The next thing I knew the catalog was published with the philosophy major missing. There had been no departmental recommendation, no committee meeting, no faculty action. It seems to me that all matters pertaining to the curriculum should pass through the faculty. Therefore I asked in the faculty meeting if this were not the case, and how it was that the philosophy major was dropped without regular action. The faculty seemed to approve of my views and instructed the administration committee (composed largely of the heads of the departments) to discuss the matter and bring back a recommendation.

In this committee meeting it became clear that the war and the budget had virtually nothing to do with the matter, for I had some eighteen or twenty major students while other majors had less than five.

The real reason came to light in several accusations made against me. First, I was a Calvinist, and Wheaton ought not to be known as a Calvinistic school. Second, my students asked Dr. Thiessen embarrassing questions. Third, I gave my moral support to the Creed Club, a “disruptive" group of students that meet to study the Bible as interpreted by the reformed creeds.

I tried to reply to these accusations. First, I am a Calvinist. It is the doctrine of a dozen or more of the finest evangelical denominations. Wheaton is ostensibly an interdenominational school, and if Calvinism is persistently attacked (as it is), it ought to have also sympathetic presentation.
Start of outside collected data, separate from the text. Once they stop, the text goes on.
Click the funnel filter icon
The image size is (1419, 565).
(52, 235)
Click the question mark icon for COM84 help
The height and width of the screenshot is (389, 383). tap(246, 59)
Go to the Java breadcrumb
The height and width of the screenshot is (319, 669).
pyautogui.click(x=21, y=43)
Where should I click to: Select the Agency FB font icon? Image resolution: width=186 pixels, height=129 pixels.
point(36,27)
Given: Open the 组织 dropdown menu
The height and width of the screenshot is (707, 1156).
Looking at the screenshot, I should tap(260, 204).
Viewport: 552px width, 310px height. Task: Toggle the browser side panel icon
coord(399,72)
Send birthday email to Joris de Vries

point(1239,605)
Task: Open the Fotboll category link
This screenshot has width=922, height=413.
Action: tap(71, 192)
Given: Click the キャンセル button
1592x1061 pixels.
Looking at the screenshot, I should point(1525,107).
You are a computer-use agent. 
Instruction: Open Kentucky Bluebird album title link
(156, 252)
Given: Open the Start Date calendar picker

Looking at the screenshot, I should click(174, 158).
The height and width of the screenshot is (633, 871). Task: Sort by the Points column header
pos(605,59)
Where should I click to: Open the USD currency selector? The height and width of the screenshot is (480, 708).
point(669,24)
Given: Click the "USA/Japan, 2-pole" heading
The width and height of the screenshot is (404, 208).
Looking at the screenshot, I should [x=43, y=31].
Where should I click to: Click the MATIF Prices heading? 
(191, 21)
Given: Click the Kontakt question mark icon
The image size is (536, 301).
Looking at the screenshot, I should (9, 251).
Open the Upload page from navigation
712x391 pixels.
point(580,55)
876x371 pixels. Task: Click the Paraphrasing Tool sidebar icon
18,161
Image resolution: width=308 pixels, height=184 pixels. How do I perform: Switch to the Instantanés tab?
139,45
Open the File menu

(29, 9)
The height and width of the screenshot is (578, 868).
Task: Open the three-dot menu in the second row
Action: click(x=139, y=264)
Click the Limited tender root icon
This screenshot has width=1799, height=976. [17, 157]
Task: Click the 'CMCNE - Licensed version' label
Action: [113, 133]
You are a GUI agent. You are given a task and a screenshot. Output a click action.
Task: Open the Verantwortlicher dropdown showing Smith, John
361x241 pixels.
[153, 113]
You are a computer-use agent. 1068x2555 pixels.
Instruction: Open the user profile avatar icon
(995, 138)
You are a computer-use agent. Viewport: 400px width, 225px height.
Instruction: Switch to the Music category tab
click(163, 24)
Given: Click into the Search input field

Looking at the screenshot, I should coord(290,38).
Since do not have much time to discuss it in class (for the subject matter overlaps only at intervals), I am happy that the students meet in the Creed Club to study the matter. I cannot attend very often, but I certainly lend them my moral support.

The second charge was that my students ask Dr. Thiessen embarrassing questions. If this means that I suggest that they go and ask him questions, the charge is false. His students also come to me and ask questions. When they do so, I am neither embarrassed, nor do I think he has sent them to me. As a matter of fact, the students who know me best and sense the situation ask Dr. Thiessen very few questions. Most of the questions come from students who are simply seeking information, and yet the students tell me that Dr. Thiessen takes nearly every question as personal affront. In one case, if the students report correctly, a girl whom I do not know, who never has taken any work from me, asked a question, and Dr. Thiessen scolded her till she cried in class.

The third charge is of course along the same general line. The Creed Club asked to use a room in the New Dorm this year. They were granted permission. They conduct sober, dignified church service, with hymns, prayer, and what is practically a sermon. The Dean, however, charged that Calvinism was sect and tried to put them out. They asked to have the opportunity to speak before the Committee on Student Affairs. I think that they were not granted permission, but no furhter attempt was made to put them out. Far from being disruptive influence, they stand good deal of petty persecution. Calvinism is misrepresented, I can say even slandered in classes, and often students take the cue and openly snear at the members of the Creed Club.

Finally, in the meeting of the committee on administration, in which these charges had been made against me, Dr. Thiessen demanded that there be no mention of a theological position different from his made in the classes. And in particular, since I am in his department, I must never disagree with him. Of course I am free to believe as I please, but the students must never know it.

This demand is, I take it, a demand for my resignation. It comes at a very awkward time of the year, when it is difficult to find another position; and I am unwilling to resign without acquainting some of the trustees with the reasons. If the trustees wish to enforce the views of Dr. Thiessen and some of the others, that will settle the matter. But I must remind them that Calvinism has been a noble and dominant part of Protestantism, whereas Dr. Thiessen’s theology has never been adopted by any denomination and is only his personal production.

These are the facts as I see them, and I am writing this letter simply for your information.